Il était ici comme un parfait étranger alors que le sang de cette terre avait coulé durant des millénaires dans les veines de ses ancêtres, et le triste spectacle de cet enfant mal déguisé en chasseur traditionnel, se promenant en touriste ahuri sur un territoire dont les secrets auraient dû être son héritage, déprimait Oak au plus haut point.

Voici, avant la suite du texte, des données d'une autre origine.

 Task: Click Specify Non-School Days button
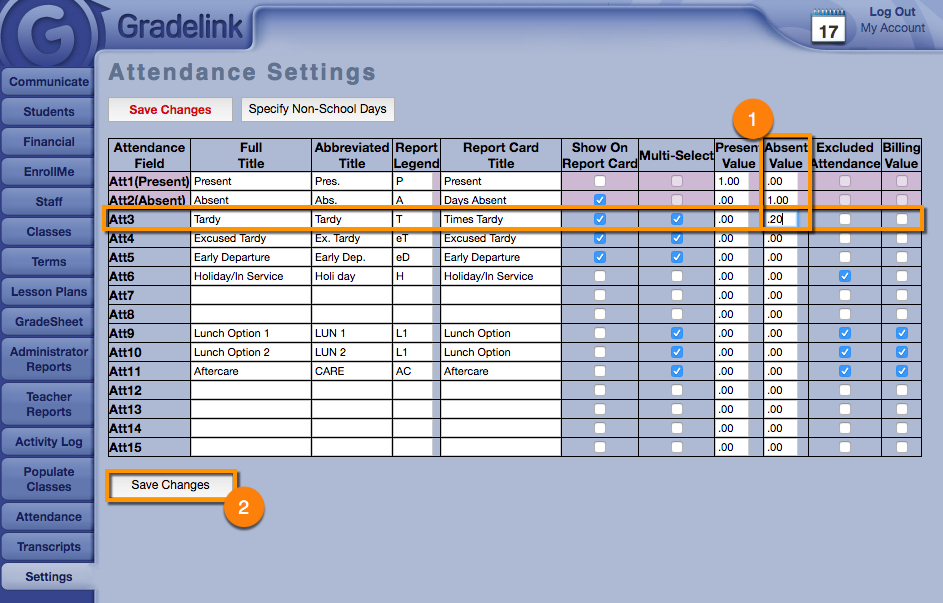[x=317, y=109]

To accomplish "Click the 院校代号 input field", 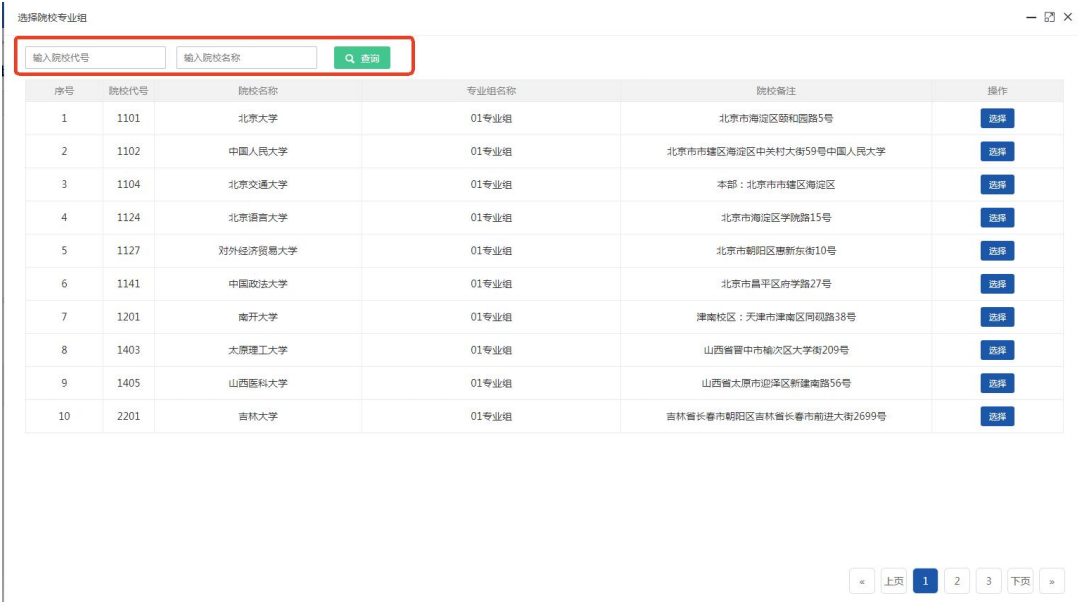I will click(x=95, y=58).
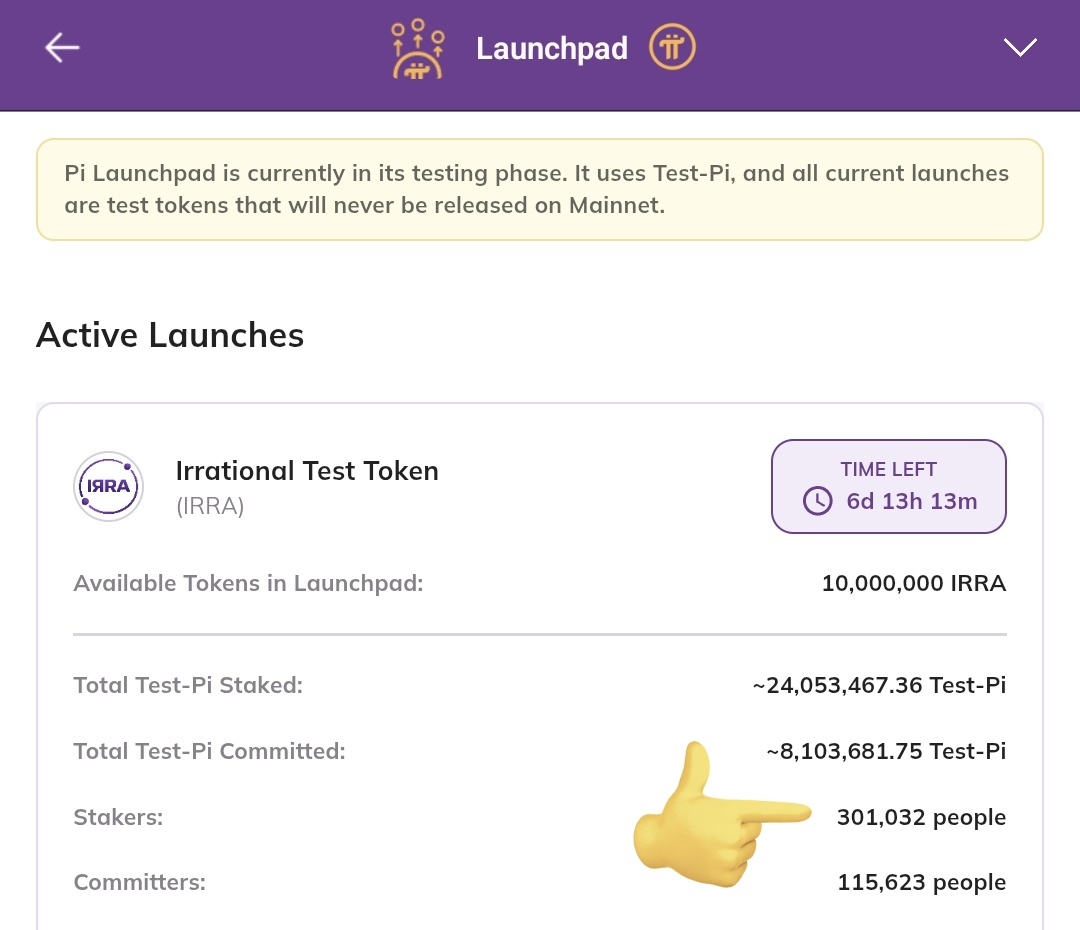Click Total Test-Pi Staked label
1080x930 pixels.
point(188,685)
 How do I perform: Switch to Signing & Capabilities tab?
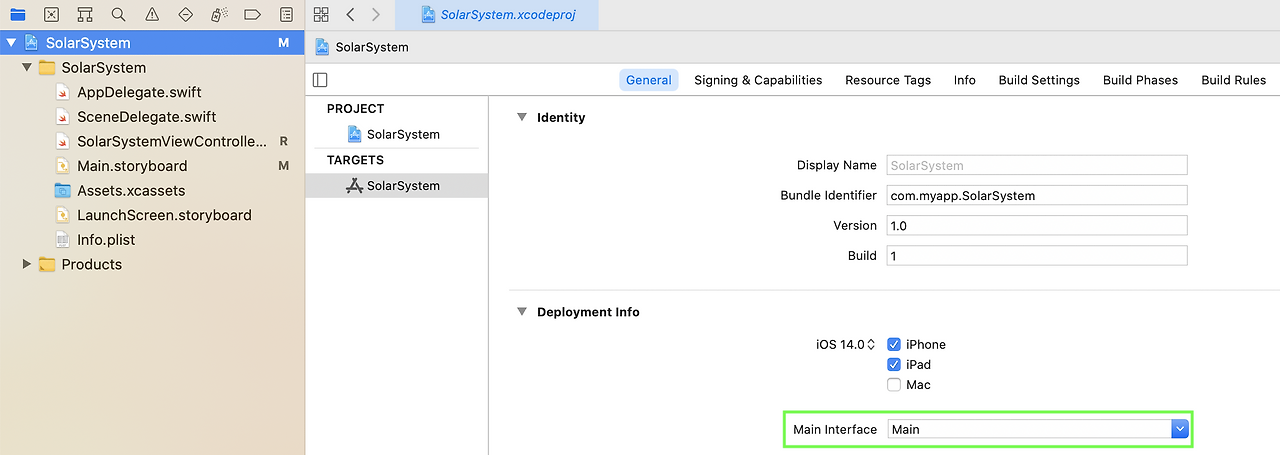pos(758,80)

Elle connaissait la culture evenk. Peut-être même mieux que lui. Parce que les Evenks, jadis, avaient été des nomades, et des chasseurs, alors elle avait lu ce qu’elle avait pu trouver sur leur histoire, et avait encore approfondi ses connaissances depuis son arrivée dans la Kolyma. Oak était toujours curieuse de connaitre les endroits où elle voyageait et travaillait, même très provisoirement, et de comprendre quel genre d’humains elle allait y rencontrer et ce qu’elle pouvait apprendre d’eux en terme de chasse.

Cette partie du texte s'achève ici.